Nice going, genius.  But take heart, I feel another  mood swing coming.


Take a look at this pose.  Its dramatic and dynamic with great animation as well as outstanding anatomy with a little bit of that cartoon influence I was talking about.  Look how braced and steady this guy is, and the details of his uniform are so evident right down to the tassel on his fez.  

For a standing shooter this guy is a stand-out among all ACW 54mm plastics, perhaps my favorite.  He is drawing a bead on someone with a grim determination that convinces me there's going to be some broken plastic downrange.

This is an outstanding, well imagined, and beautifully sculpted figure.

The weaknesses include again, the narrowness of the base which provides little weight or stability,

the excessive casting marks and sloppy flash which detract from the otherwise superb sculpting,

and the dreadful seperation lines, which turn our zouave into a Yankee Harvey Dent.  
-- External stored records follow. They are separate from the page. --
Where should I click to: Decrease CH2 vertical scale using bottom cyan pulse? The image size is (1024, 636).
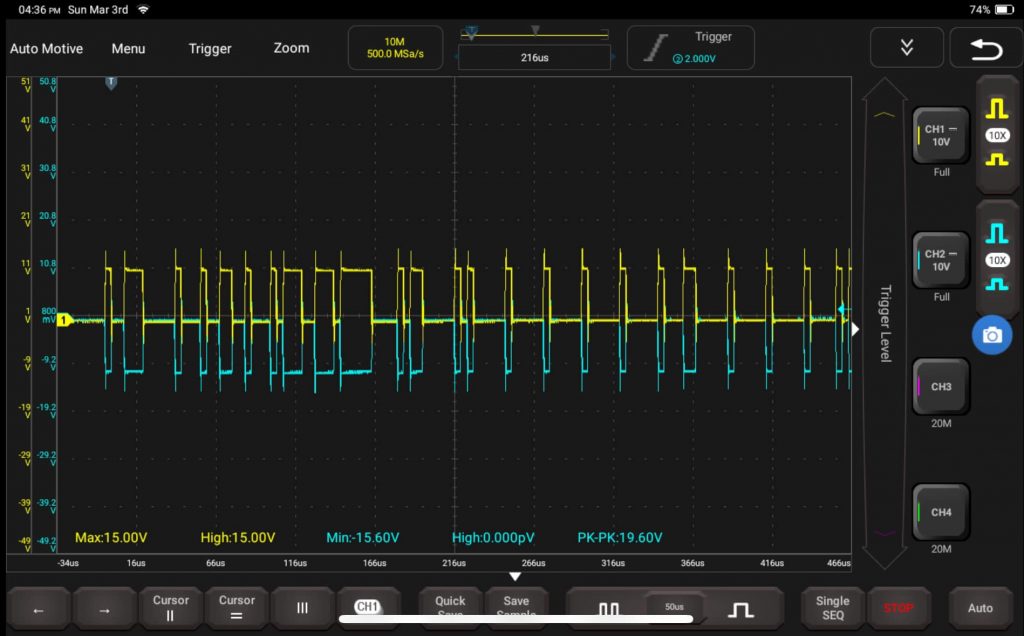(996, 284)
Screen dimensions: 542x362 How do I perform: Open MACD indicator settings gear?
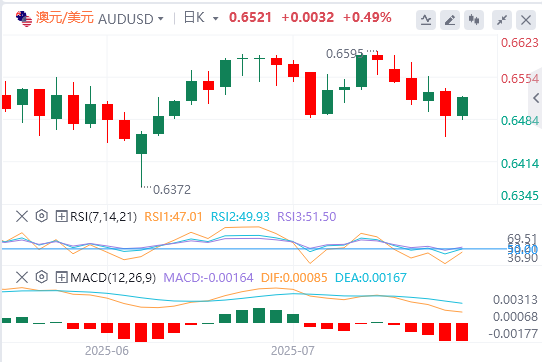41,277
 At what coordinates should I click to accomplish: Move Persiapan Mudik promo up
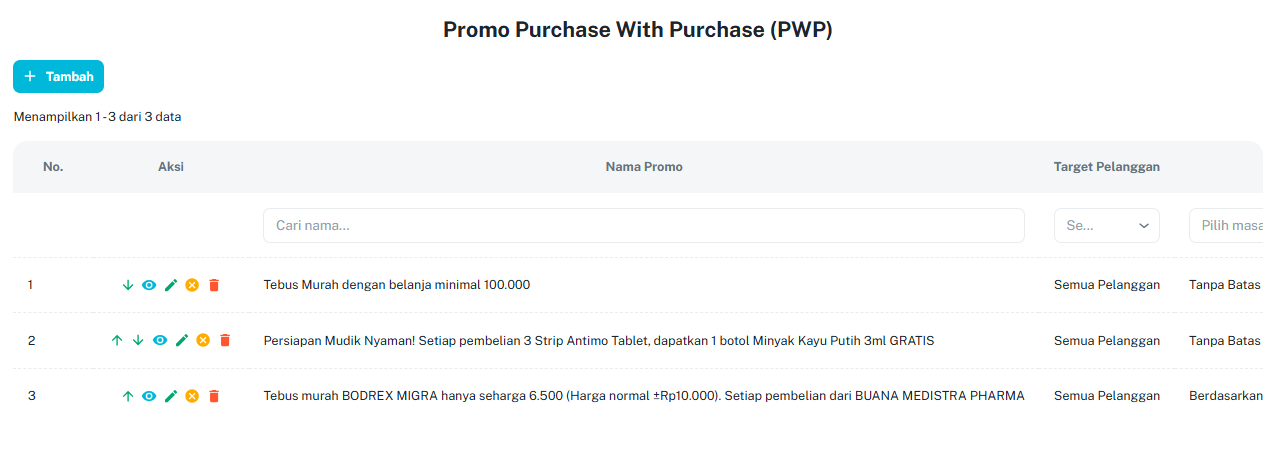pos(117,341)
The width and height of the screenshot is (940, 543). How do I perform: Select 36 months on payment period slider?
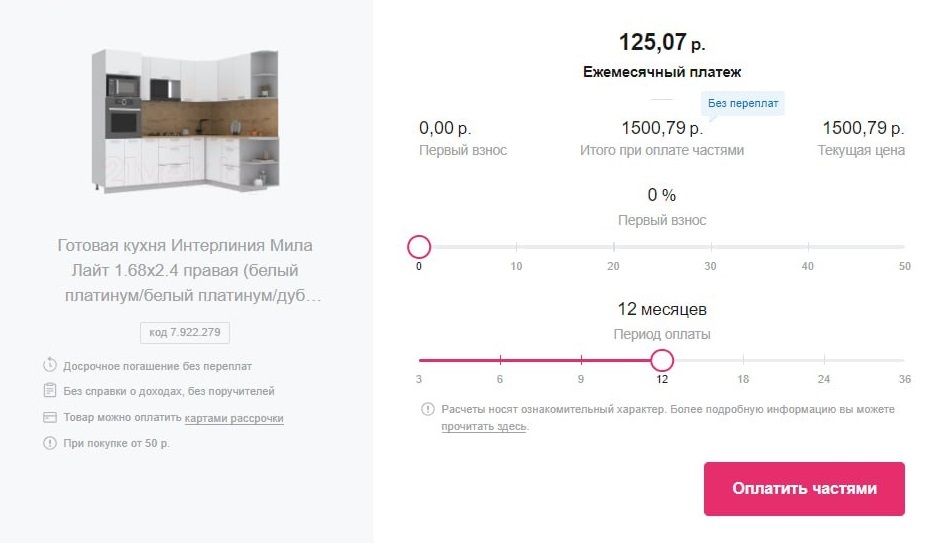(x=904, y=360)
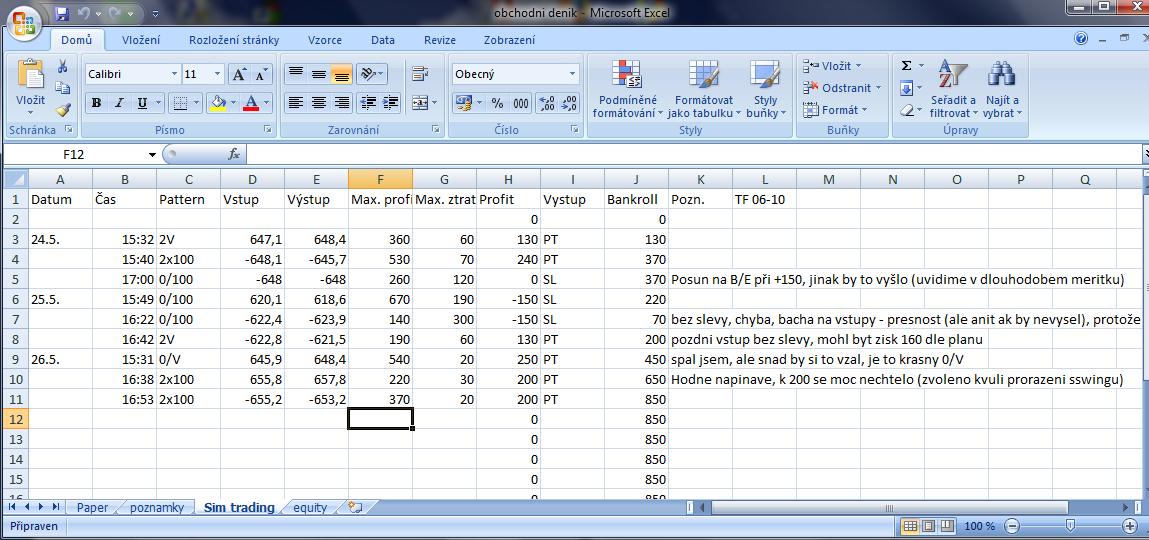1149x540 pixels.
Task: Click the Najít a vybrat binoculars icon
Action: click(x=1001, y=89)
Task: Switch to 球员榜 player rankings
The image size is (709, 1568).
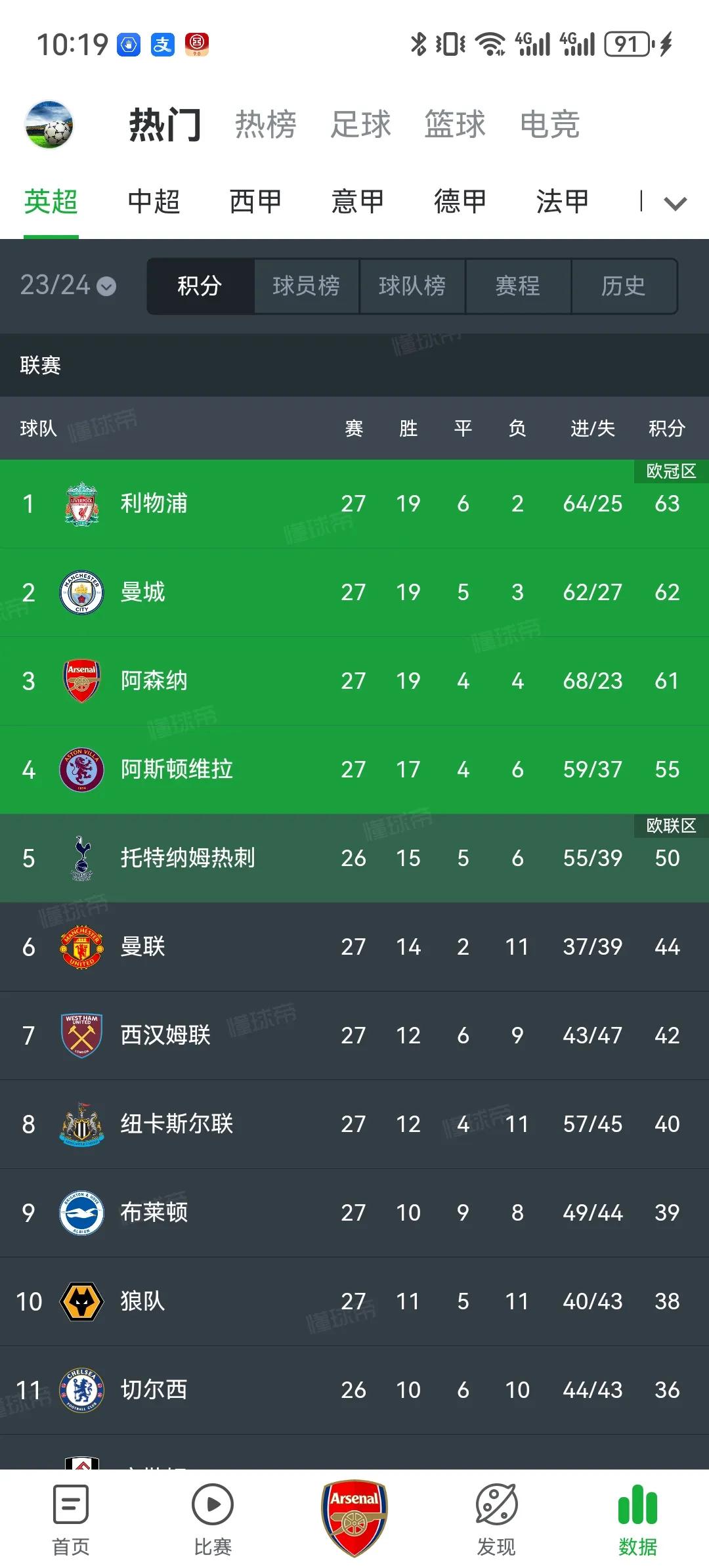Action: [306, 286]
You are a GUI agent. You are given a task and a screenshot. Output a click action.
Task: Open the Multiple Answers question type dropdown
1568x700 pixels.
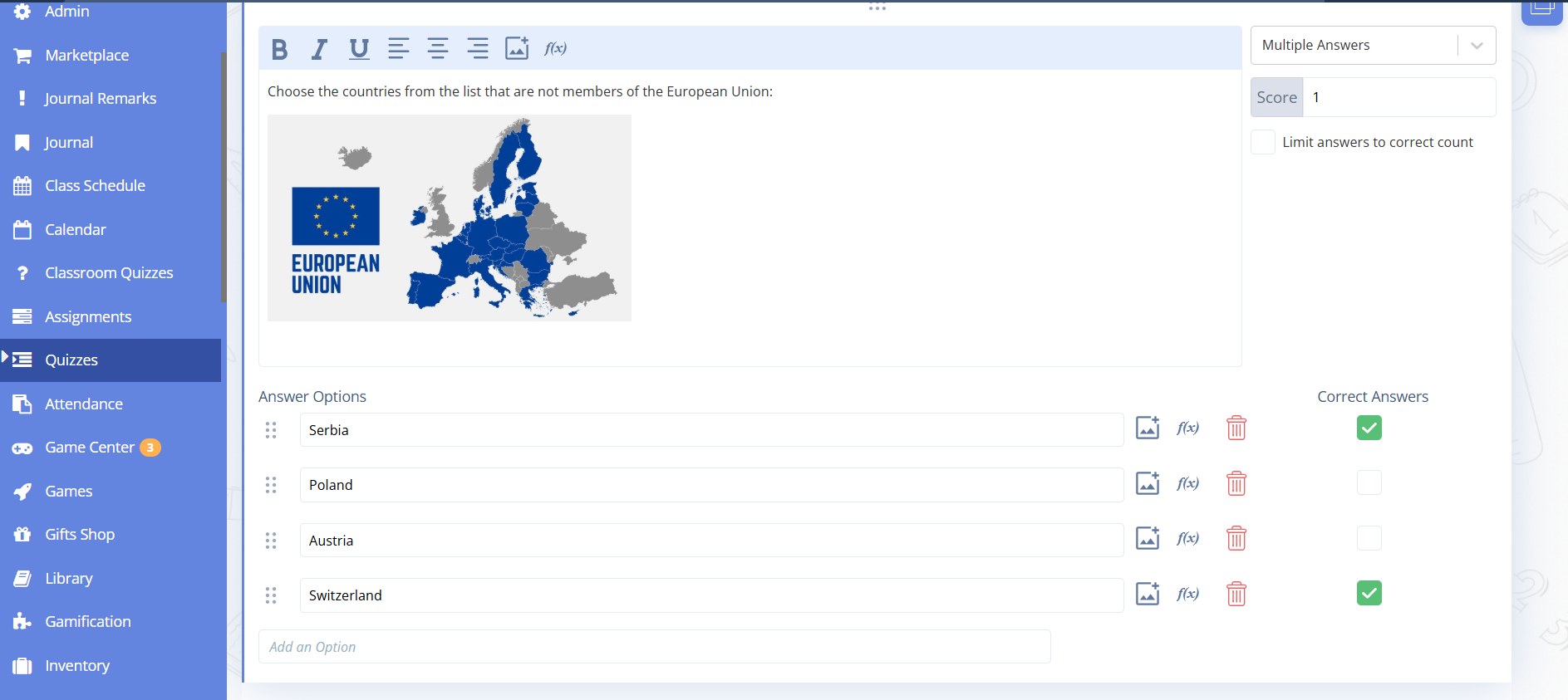(x=1372, y=46)
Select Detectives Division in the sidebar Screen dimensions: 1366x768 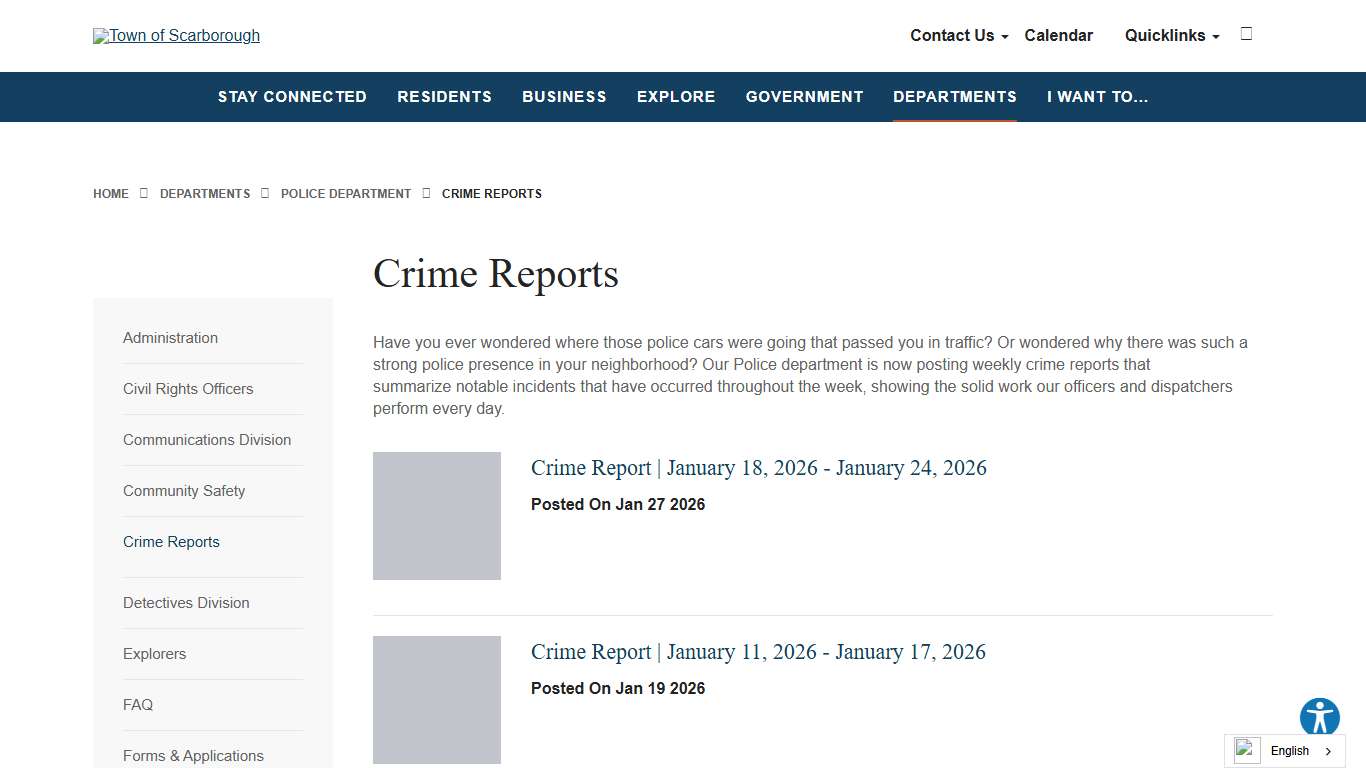point(186,602)
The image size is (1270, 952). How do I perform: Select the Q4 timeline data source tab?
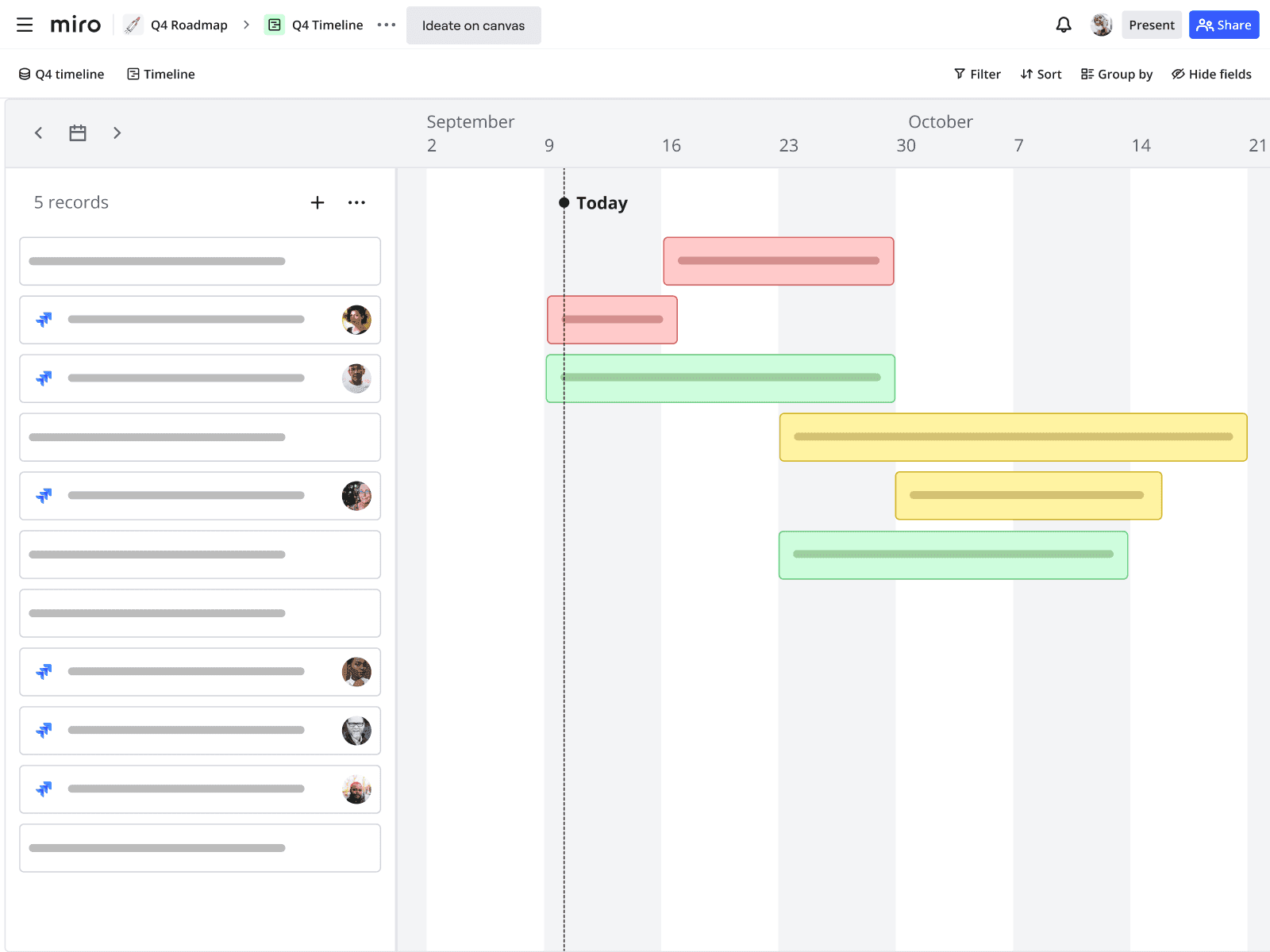62,75
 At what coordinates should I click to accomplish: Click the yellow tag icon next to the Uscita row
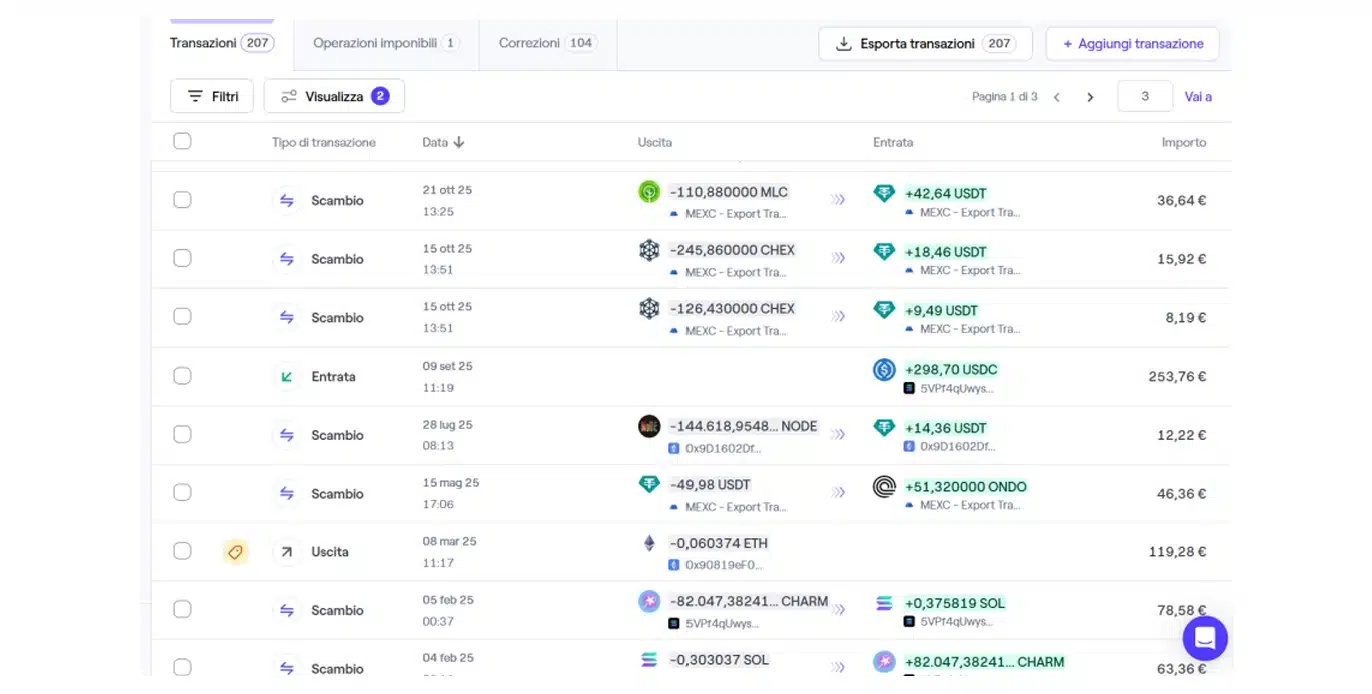point(236,551)
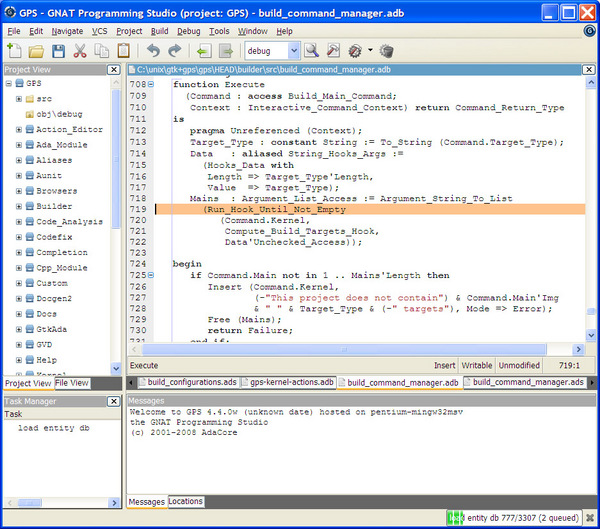
Task: Click the Paste clipboard icon
Action: coord(123,50)
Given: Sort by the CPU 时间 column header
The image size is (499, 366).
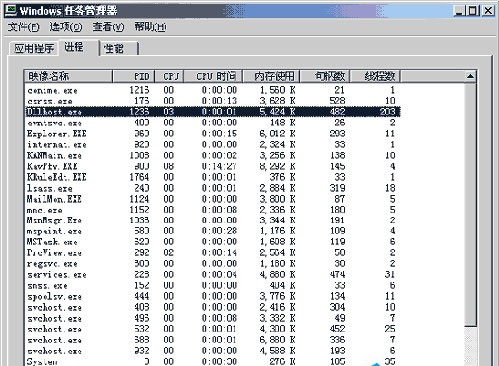Looking at the screenshot, I should point(213,76).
A second really outstanding imagining of a zouave is the "charge bayonet" guy.


Although the animation and sculpting are again outstanding and exciting,

the execution mitigates the effectiveness of the figure.  Careful engineering and better plastic would have provided a much fiercer figure.  Imagine a phalanx of these as executed by Italeri or even Imex.

The "holding flag and shooting guy" is a textbook encapsulation of what is so frustrating about what Marksmen has foisted upon us.


Look at the precarious balance of this figure, nearly toppling over due to the lack of weight and mass in the diminutive base.

And I'm not certain what the sculptor was trying to get across here...

flag, or tattered tee shirt?  You decide what this odd bit of plastic is supposed to be.


But, again, this figure represents the strengths of the enterprise with some outstanding detail.

The trunk and head are fantastic, the moustache fabulous (hey isn't that the guy who used to be the principal of Horizons High School!?), the buttons, though large, are quite delightful...


as is the piping along his vented jacket.


Epaulets no less, fantastic. Bravo!


Cartridge box, more piping, and buttons, this guy has more detail than a Victorian wedding cake!


Check out his discarded fez lying at his feet.  Sigh, if only the sculptor and the set-up man hadn't been feuding, this would have been a much nicer piece.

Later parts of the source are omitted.